Why isn t chicken parm called chicken mozzarella? ›

“Why is it called chicken parmesan if the cheese chefs use is mozzarella?” It's a great question and one that isn't so easy to answer! Some believe that it was created in Parma, hence the name.

Who sells chicken parmo? ›

Jeff The Chef Chicken Parmo with Garlic Mayo - ASDA Groceries.

How much protein is in a parmo? ›

Table of Nutritional Information
Per 100g (Oven cooked)
Carbohydrate9.9g
of which sugars1.6g
Protein17.1g
Salt0.54g
4 more rows

How do you heat a parmo? ›

The best reheating method is to remove the plastic wrap, take the lid off of the covered oven-safe container and place it in a preheated oven at 400 degrees for 35-45 minutes.

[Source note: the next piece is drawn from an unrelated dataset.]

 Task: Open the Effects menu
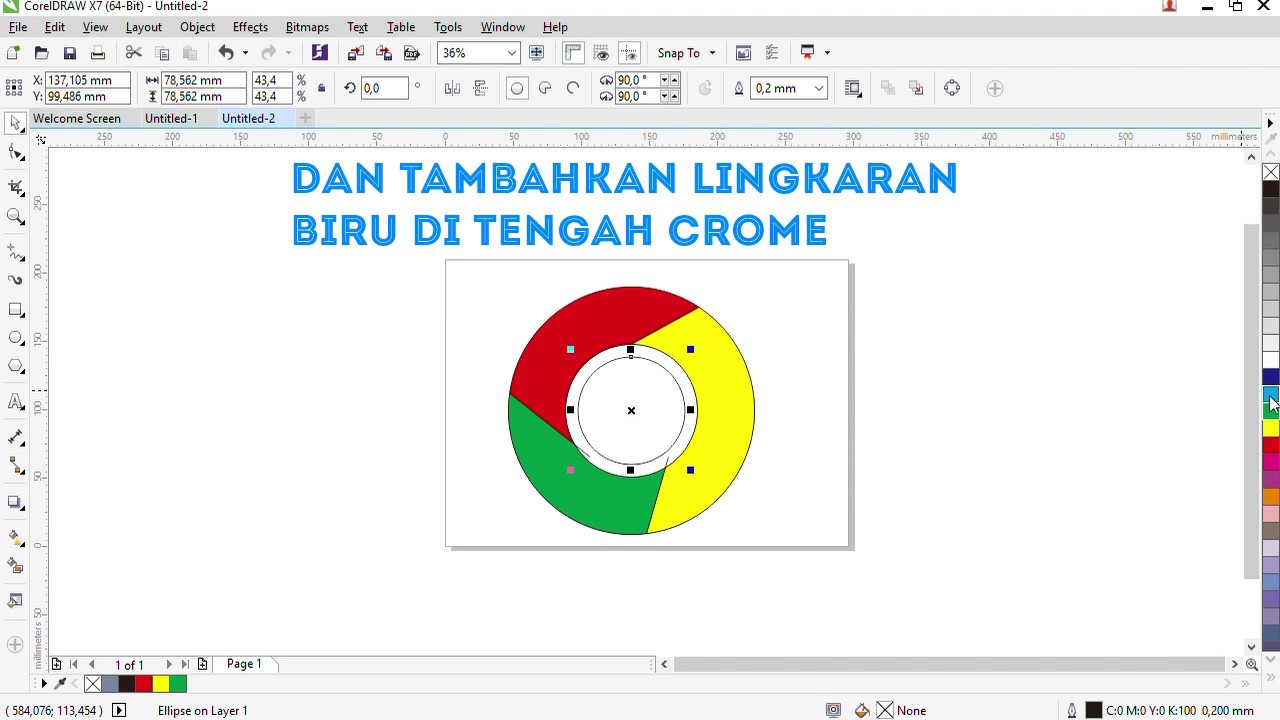pos(250,27)
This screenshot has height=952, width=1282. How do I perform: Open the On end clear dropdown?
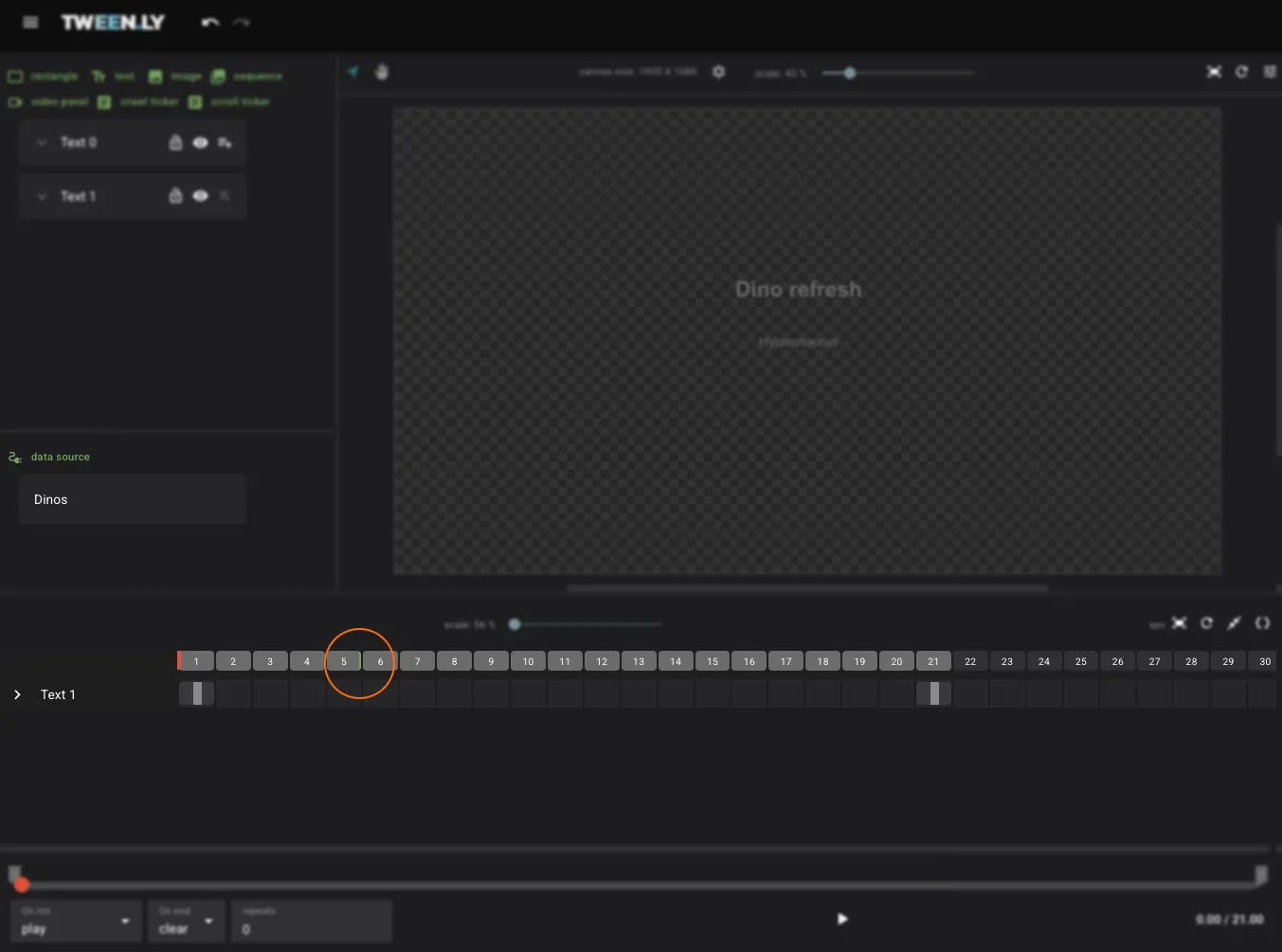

The frozen tray of chicken parmesan will be ready to eat when the cheese melts and is golden brown and crusty.

Do they eat chicken parm in Italy? ›

Despite being a staple of Italian-American cuisine, “chicken parmesan” is nowhere to be found in Italy. Instead, Italians nosh on parmigiana – eggplant layered with tomato sauce and cheese.

What should I serve with chicken parmesan? ›

Pasta Dishes

A bona fide classic, nothing goes better with a cheesy, chicken parmigiana recipe than a hearty pasta side. Pasta recipes are tasty and simple, which makes them the ultimate pairing for your protein-packed main.

How many calories are in a chicken parmo? ›

Chicken parmo
NutrientUnit
kcal825
fat41.3g
saturates22.5g
carbs54.9g
4 more rows

Is chicken parmo nice? ›

Chicken Parmo is a delicious and popular dish that originated in the North East of England. It is a unique take on the traditional Italian dish, Parmigiana, which is usually made with eggplant (aubergine) as the main ingredient.

Why is it called Russian chicken? ›

The Orloff is a breed of chicken named after Alexei Grigoryevich Orlov, a Russian Count. Reflecting this origin, it is sometimes called the Russian Orloff or simply Russian.

Do they eat veal parmesan in Italy? ›

The crispy outer layer and tender cut of meat make for a fantastic meal! Veal Parmesan: This dish is made almost exactly the same way that Chicken Parmesan is made. Swapping the chicken out for veal gives a delicious twist to this traditional Italian dish.

Is there a difference between parmesan and parmigiana? ›

Parmesan Cheese in Italy

In the European Union, “parmesan” is accepted as a translation of Parmigiano-Reggiano. Within these countries, the two terms refer to the same cheese.

Is chicken milanese the same as chicken parmesan? ›

Chicken Parm and Chicken Milanese are nearly identical, differentiated only by the presence of sauce and cheese. As Milan and Parma are 1 hour and 45 minutes apart on the autostrada, it makes sense there'd be some crossover in cooking techniques.

What is the difference between parmesan and vegetarian parmesan? ›

Is Any Parmesan Cheese Vegetarian? The good news is yes. Because although the enzyme that comprises rennet is always animal-based, there are now vegetable-based enzymes—obtained by soaking plants like artichokes or thistles—and microbial-based substitutes, which are made from mold enzymes extracted in a lab.

Is chicken parmesan healthy to eat? ›

Is Chicken Parmesan Healthy? This dish is a good source of protein and marinara sauce is a good source of vitamins A and B6, potassium, and lycopene, a powerful antioxidant.